Cyclic signals are an intrinsic part of daily life, such as human motion and heart activity. The detailed analysis of them is important for clinical applications such as pathological gait analysis and for sports applications such as performance analysis. Labeled training data for algorithms that analyze these cyclic data come at a high annotation cost due to only limited annotations available under laboratory conditions or requiring manual segmentation of the data under less restricted conditions. This paper presents a smart annotation method that reduces this cost of labeling for sensor-based data, which is applicable to data collected outside of strict laboratory conditions.
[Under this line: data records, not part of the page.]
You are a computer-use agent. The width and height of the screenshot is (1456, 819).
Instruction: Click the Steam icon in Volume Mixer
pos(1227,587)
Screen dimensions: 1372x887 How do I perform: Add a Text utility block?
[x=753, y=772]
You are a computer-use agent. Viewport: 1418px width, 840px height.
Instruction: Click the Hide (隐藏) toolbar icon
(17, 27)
The method uses semi-supervised learning of sections of cyclic data with a known cycle number. A hierarchical hidden Markov model (hHMM) is used, achieving a mean absolute error of 0.041 ± 0.020 s relative to a manually-annotated reference. The resulting model was also used to simultaneously segment and classify continuous, ‘in the wild’ data, demonstrating the applicability of using hHMM, trained on limited data sections, to label a complete dataset. This technique achieved comparable results to its fully-supervised equivalent. Our semi-supervised method has the significant advantage of reduced annotation cost. Furthermore, it reduces the opportunity for human error in the labeling process normally required for training of segmentation algorithms. It also lowers the annotation cost of training a model capable of continuous monitoring of cycle characteristics such as those employed to analyze the progress of movement disorders or analysis of running technique.
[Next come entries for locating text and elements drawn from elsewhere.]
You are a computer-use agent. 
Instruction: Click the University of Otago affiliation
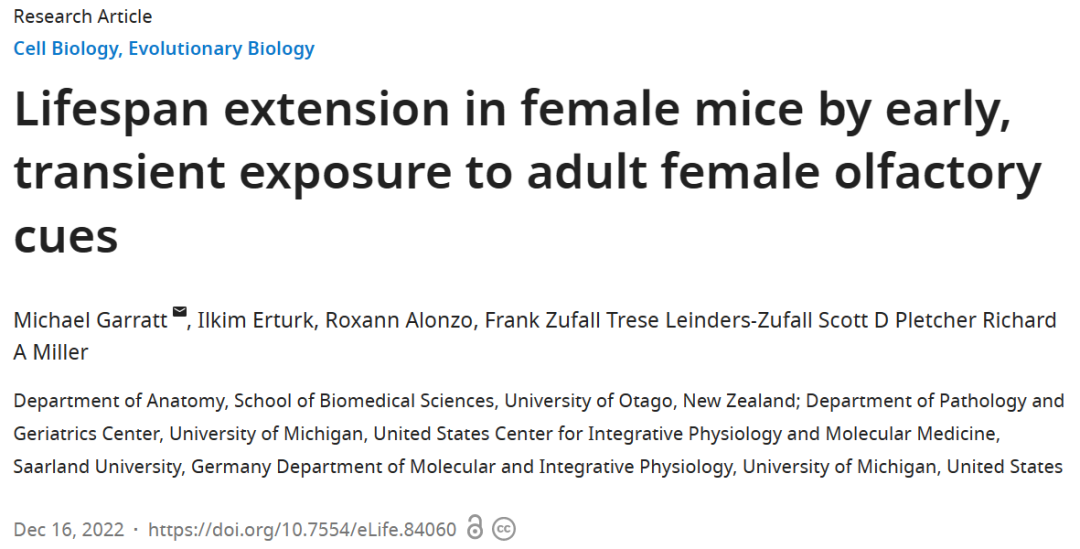click(x=591, y=401)
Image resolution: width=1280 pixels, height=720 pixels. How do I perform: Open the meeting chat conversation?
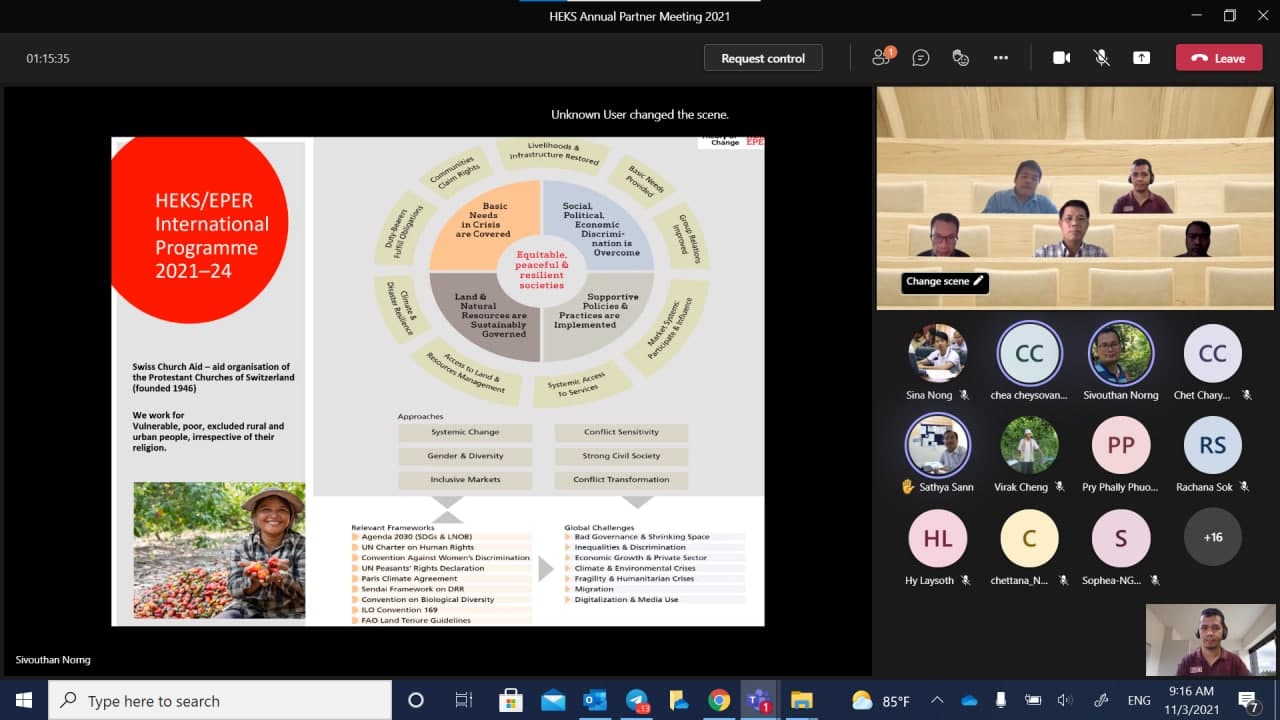tap(921, 58)
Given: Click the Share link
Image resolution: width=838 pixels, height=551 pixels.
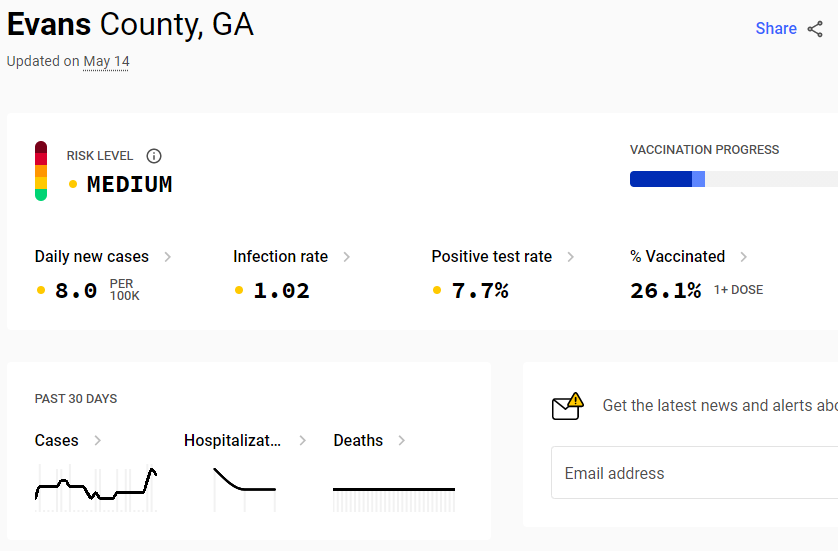Looking at the screenshot, I should pos(776,28).

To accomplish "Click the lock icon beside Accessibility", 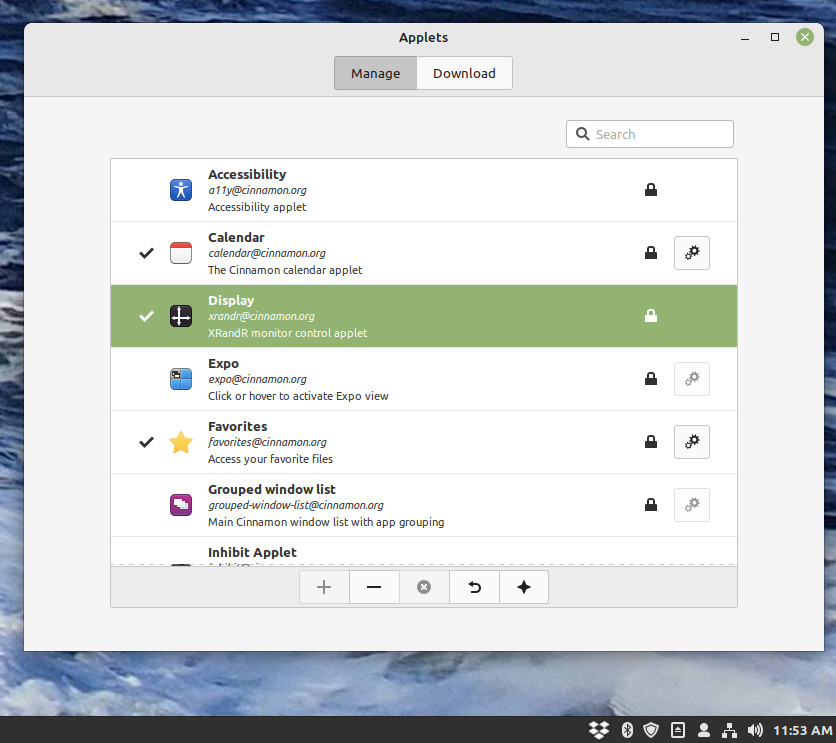I will coord(651,189).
机译:循环信号是日常生活的固有部分,例如人体运动和心脏活动。对它们的详细分析对于诸如病理步态分析之类的临床应用以及对于诸如性能分析之类的体育应用而言都是重要的。用于分析这些循环数据的算法的标记训练数据的注释成本很高,这是因为在实验室条件下只能使用有限的注释,或者在限制条件较少的情况下需要手动分割数据。本文提出了一种智能注释方法,可以减少基于传感器的数据的标签成本,该方法适用于在严格实验室条件下收集的数据。该方法使用半监督学习周期数已知的周期数据。使用了分层隐式马尔可夫模型(hHMM),相对于手动注释的参考,平均绝对误差为0.041±0.020 s。生成的模型还用于同时对连续的“野外”数据进行分类和分类,证明了使用hHMM(在有限的数据部分进行训练)来标记完整的数据集的适用性。该技术获得了与完全监督的等效结果相当的结果。我们的半监督方法具有减少注释成本的显着优势。此外,它减少了训练分割算法通常所需的标记过程中人为错误的机会。它还降低了训练模型的注释成本,该模型能够连续监视周期特征,例如用于分析运动障碍的进展或分析跑步技术的特征。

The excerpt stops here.